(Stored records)
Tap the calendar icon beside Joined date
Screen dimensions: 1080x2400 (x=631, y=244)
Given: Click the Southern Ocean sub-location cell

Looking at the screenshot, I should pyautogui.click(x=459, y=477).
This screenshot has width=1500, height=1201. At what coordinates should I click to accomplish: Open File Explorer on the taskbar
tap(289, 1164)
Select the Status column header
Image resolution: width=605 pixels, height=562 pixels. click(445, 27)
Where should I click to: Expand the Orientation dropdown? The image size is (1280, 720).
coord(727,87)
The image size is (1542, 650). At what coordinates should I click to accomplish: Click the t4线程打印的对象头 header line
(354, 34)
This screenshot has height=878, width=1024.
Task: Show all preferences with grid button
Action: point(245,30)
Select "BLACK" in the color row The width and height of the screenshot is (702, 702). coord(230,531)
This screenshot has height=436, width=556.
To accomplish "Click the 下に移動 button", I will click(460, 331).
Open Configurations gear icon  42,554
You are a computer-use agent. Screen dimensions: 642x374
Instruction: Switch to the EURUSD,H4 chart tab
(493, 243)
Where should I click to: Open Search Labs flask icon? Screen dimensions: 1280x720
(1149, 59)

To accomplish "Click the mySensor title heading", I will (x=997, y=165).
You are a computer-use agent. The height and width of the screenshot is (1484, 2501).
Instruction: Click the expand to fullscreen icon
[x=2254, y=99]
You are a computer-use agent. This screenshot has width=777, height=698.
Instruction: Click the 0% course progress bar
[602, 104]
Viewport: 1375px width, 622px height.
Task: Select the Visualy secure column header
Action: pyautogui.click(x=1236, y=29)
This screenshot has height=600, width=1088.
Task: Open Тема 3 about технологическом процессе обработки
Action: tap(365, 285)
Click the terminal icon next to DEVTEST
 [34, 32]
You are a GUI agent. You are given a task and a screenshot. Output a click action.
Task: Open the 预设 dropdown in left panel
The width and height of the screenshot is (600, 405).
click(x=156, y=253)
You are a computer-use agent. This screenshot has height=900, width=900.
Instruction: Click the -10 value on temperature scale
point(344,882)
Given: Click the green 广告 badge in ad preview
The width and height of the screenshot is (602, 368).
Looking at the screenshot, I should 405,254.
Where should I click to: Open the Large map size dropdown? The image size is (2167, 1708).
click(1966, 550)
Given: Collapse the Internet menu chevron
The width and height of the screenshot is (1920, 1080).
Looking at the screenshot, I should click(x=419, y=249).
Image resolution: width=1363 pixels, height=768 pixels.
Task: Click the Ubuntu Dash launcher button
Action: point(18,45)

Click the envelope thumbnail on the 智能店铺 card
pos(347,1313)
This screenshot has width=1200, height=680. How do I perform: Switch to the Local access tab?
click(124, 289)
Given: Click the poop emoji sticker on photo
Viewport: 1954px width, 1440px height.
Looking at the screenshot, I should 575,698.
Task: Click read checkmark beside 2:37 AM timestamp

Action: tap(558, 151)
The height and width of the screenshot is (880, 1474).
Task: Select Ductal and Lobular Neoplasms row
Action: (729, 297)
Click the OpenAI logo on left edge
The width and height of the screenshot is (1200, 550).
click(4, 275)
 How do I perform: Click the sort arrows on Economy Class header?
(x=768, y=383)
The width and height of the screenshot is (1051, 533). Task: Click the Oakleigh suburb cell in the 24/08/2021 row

● WORK INSTRUCTIONS
Can you rewrite the lines between the one holding "You are a GUI" and the one holding "click(124, 289)", inclusive, swapping "dropdown" for "drop-down" and leaving everything else as it is?

● COMPLETED EXERCISE
You are a GUI agent. You are given a task and a screenshot. Output a click action.
Task: Open the 预设 drop-down in left panel
The width and height of the screenshot is (600, 405).
click(x=156, y=253)
You are a computer-use agent. This screenshot has height=900, width=900.
Instruction: Click the -10 value on temperature scale
point(344,882)
Given: Click the green 广告 badge in ad preview
The width and height of the screenshot is (602, 368).
Looking at the screenshot, I should 405,254.
Where should I click to: Open the Large map size drop-down? The image size is (2167, 1708).
click(1966, 550)
Given: Collapse the Internet menu chevron
The width and height of the screenshot is (1920, 1080).
Looking at the screenshot, I should click(x=419, y=249).
Image resolution: width=1363 pixels, height=768 pixels.
Task: Click the Ubuntu Dash launcher button
Action: point(18,45)

Click the envelope thumbnail on the 智能店铺 card
pos(347,1313)
This screenshot has width=1200, height=680. How do I perform: Switch to the Local access tab?
click(124, 289)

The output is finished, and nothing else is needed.